■ DOCUMENT EXTRACT:
▽
Some context from page 10‌ is:

Your brain’s most important job is to control your body—to manage allostasis—by predicting energy needs before they arise so you can efficiently make worthwhile movements and survive.

Many scientists are now convinced that a brain's most important job is to control the systems of a body. One take on this is to focus on the brain's role in controlling complex motor movements in the body (which implies a need to control the body's inner systems, like the respiratory system, the cardiovascular system, the endocrine system, etc., on which motor movements depend; for example, see this informative and amusing lecture).

Another take is to suggest that brain's evolved to control the internal coordination of cells (and eventually, bodily systems) to allow for movement. For an engaging discussion on this topic, see pp. 22–27 in Peter Godfrey-Smith's book.[1] For a more scholarly discussion, see this reference.[2]


References

  1. Godfrey-Smith, Peter. 2016. Other Minds: The Octopus, the Sea and the Deep Origins of Consciousness. New York: Farrar, Straus and Giroux.
  2. Jekely, Gaspar, Fred Keijzer, and Peter Godfrey-Smith. 2015. "An Option Space for Early Neural Evolution." Philosophical Transactions of the Royal Society B 370: 20150181.
△
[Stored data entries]
▽
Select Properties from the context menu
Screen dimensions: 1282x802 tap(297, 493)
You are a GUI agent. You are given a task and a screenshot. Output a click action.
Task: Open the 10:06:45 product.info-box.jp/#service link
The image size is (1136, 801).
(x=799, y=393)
△
List each inner bodily system that the text on the brain's role in controlling the body names as an example.

- Respiratory system
- Cardiovascular system
- Endocrine system